Cross-platform duplicate file finder and cleaner
Project description
dupegun
A fast, cross-platform command-line tool to find and eliminate duplicate files.
What is dupegun?
dupegun scans your folders, detects duplicate files using a fast 3-pass hashing engine, and lets you delete, move, or hard-link them — all from your terminal. It works on every file type and every major operating system.
No GUI. No bloat.
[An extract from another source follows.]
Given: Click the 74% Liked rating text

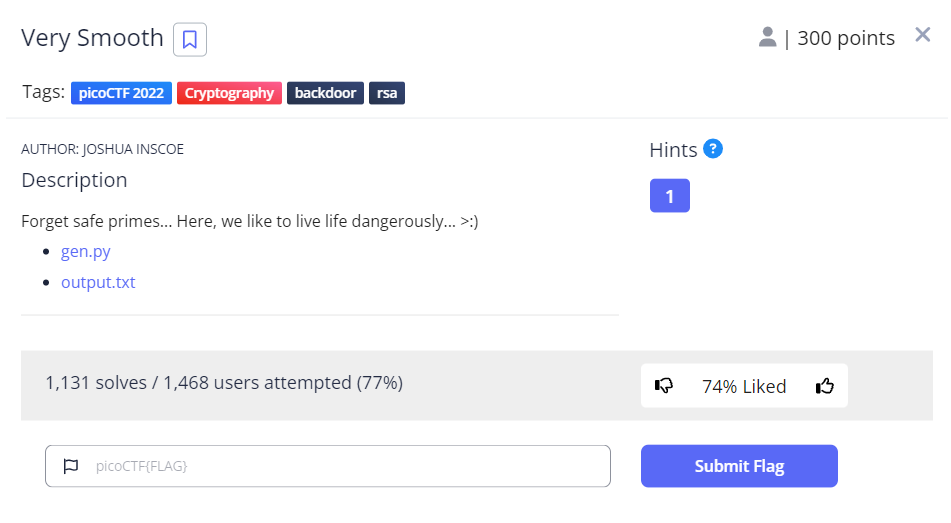Looking at the screenshot, I should pyautogui.click(x=744, y=386).
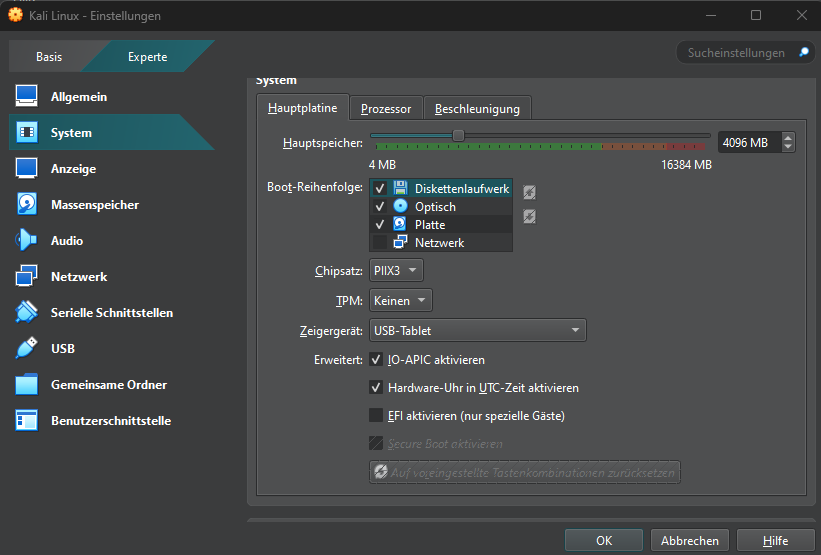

Just fast, safe, and simple.
Install
pip install dupegun
Requires Python 3.9 or higher.
Quick Start
# Scan a folder and see all duplicates
dupegun scan ~/Downloads
# Preview what would be deleted (nothing actually deleted)
dupegun delete ~/Downloads --strategy newest
# Actually delete duplicates
dupegun delete ~/Downloads --strategy newest --no-dry-run
Commands
scan — find duplicates
dupegun scan <path> [options]
# Scan a single folder
dupegun scan ~/Downloads
# Scan multiple folders at once
dupegun scan ~/Downloads ~/Documents ~/Desktop
# Skip files smaller than 1 MB
dupegun scan ~/Downloads --min-size 1MB
# Scan specific size ranges (e.g., between 1MB and 100MB)
dupegun scan ~/Downloads --min-size 1MB --max-size 100MB
# Regex filename filter (e.g., files starting with "Copy of")
dupegun scan ~/Downloads --pattern "Copy of.*"
# Only scan image files
dupegun scan ~/Downloads --type .jpg --type .png --type .gif
# Only scan video files
dupegun scan ~/Downloads --type .mp4 --type .mkv --type .avi
# Skip specific folders
dupegun scan C:\ --exclude Windows --exclude "Program Files"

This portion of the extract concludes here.